US-Präsidentschaft : Bushs dritte Amtszeit

Ein Präsident McCain könnte das politische Projekt seines Vorgängers vollenden. Seine Vision: Schon in seiner ersten Präsidentschaft wird der Irak erblühen und die Mehrheit der Truppen heimkehren.

Stephan-Andreas Casdorff

George W. Bush vs. Barack Obama. Das klingt nach Boxkampf, und ein wenig ist es auch so. Der Präsident hat den Präsidentschaftskandidatenkandidaten angegriffen, hart und böse und clever. Ohne Namensnennung, die kam erst mit dem Dementi, aber mit Absicht in Israel, und zwar wegen „Appeasement“- Politik gegenüber dem Iran. Wie einst ein US-Senator gegenüber Hitler zur Nazizeit.

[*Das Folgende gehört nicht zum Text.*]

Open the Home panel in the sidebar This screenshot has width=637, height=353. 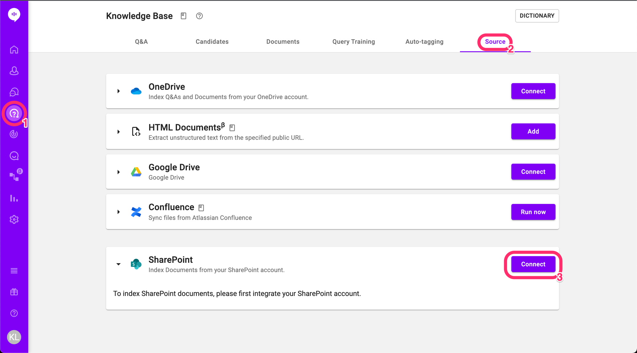14,50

Dieser Schlag zeigt: Bush sieht in Obama den, der für die Demokraten seine Nachfolge antreten soll. Den will Bush rechtzeitig schwächen. Denn für die Zukunft geht es um den Kandidaten seiner Partei, den Republikaner John McCain – aber noch mehr um ihn selbst, um das, was ihn überdauern soll.

Es entbehrt nicht der Ironie, dass Bush für McCain antritt. Wie hat er ihn bekämpft, als der Senator von Arizona seinerzeit antrat, um selbst Kandidat und Präsident zu werden! Der parteiinterne Wahlkampf der Truppe um Bush gegen den Kriegshelden, der so lange in der Gefangenschaft des Vietkong war und versehrt, aber ungebrochen zurückkam, war schmutzig. Wahlkämpfe sind nie harmonische Veranstaltungen in den USA, doch der war besonders. Er war noch gemeiner als der von Vater Bush gegen den Demokraten Michael Dukakis. Er sollte McCains Reputation zertrümmern, mit üblen Nachreden.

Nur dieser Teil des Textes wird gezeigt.